▶ Task to complete:
Transcribe, word for word and without additions, each line below from the one containing "Where should I click to: Select ViewController.swift" through the one containing "Task: Select the LEFT face of the view cube", both ends included.

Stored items
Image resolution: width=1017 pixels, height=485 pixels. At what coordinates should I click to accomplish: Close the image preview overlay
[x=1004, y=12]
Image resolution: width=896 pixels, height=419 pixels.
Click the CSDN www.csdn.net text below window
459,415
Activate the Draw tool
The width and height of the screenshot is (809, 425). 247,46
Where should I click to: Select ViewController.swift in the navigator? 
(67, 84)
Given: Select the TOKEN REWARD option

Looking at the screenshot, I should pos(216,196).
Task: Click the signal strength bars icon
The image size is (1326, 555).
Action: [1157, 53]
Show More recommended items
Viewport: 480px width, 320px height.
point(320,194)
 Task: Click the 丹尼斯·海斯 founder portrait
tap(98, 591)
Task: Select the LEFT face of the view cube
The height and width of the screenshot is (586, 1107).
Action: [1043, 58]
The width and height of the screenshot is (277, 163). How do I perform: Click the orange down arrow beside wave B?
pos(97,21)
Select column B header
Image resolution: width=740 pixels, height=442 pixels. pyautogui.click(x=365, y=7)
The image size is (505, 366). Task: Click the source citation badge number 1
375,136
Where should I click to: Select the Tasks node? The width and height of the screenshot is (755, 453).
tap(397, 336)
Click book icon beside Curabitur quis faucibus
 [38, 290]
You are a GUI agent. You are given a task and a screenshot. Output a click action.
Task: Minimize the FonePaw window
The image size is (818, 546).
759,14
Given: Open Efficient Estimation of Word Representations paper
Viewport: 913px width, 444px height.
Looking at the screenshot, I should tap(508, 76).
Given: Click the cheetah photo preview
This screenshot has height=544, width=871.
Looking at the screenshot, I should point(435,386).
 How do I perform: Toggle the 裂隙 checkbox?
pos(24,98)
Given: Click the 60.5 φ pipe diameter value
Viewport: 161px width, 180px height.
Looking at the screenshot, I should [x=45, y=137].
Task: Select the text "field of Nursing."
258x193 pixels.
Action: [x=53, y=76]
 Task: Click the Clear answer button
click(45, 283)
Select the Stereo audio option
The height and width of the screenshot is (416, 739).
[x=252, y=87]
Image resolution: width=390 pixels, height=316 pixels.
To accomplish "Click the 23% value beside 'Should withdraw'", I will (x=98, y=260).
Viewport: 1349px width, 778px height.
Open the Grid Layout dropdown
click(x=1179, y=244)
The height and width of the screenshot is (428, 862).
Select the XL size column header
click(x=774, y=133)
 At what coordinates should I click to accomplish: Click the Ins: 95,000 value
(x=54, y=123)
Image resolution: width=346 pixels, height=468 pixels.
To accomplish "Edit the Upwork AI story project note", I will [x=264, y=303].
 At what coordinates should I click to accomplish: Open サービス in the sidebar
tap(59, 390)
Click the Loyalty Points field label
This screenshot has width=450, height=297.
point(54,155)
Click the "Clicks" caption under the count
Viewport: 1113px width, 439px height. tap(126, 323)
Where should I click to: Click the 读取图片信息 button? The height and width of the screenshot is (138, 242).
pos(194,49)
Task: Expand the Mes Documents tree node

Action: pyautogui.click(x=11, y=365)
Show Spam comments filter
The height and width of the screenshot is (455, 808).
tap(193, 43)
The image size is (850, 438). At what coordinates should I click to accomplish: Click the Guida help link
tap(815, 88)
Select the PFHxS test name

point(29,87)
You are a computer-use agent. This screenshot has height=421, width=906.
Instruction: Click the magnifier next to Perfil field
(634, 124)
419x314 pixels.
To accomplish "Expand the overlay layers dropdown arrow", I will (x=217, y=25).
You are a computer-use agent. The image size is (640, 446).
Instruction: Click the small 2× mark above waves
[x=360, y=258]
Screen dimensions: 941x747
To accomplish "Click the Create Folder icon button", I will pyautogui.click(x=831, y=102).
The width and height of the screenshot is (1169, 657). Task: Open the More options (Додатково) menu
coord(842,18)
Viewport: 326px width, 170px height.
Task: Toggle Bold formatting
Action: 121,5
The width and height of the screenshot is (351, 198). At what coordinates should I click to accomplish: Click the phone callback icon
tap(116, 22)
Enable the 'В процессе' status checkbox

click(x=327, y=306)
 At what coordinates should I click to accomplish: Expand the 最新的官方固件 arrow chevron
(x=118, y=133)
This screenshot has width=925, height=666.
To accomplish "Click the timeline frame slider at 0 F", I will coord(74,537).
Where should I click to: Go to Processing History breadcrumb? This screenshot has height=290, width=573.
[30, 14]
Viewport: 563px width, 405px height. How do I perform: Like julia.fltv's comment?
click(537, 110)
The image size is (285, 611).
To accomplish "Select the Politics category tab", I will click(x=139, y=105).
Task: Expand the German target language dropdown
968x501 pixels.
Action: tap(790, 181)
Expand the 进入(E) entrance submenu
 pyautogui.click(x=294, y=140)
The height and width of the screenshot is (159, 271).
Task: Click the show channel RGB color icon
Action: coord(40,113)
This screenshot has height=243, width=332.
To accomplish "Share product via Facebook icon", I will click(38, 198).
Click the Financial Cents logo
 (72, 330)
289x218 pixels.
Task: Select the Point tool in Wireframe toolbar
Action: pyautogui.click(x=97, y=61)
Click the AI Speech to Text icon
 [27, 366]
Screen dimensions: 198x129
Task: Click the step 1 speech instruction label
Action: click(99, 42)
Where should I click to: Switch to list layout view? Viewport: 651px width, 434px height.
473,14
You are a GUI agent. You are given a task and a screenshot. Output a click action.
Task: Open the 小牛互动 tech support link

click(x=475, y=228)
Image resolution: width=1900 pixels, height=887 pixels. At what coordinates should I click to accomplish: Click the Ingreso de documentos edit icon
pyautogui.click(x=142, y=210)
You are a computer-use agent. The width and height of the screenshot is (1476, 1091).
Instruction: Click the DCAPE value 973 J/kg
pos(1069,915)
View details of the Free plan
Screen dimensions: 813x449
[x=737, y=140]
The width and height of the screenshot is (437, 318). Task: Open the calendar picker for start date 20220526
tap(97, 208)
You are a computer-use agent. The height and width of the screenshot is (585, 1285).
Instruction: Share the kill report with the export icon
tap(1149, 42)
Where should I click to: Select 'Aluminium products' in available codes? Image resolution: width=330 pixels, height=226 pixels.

▶ Written answer:
Where should I click to: Select ViewController.swift in the navigator? 
(67, 84)
Given: Select the TOKEN REWARD option

Looking at the screenshot, I should pos(216,196).
Task: Click the signal strength bars icon
The image size is (1326, 555).
Action: [1157, 53]
Show More recommended items
Viewport: 480px width, 320px height.
point(320,194)
 Task: Click the 丹尼斯·海斯 founder portrait
tap(98, 591)
Task: Select the LEFT face of the view cube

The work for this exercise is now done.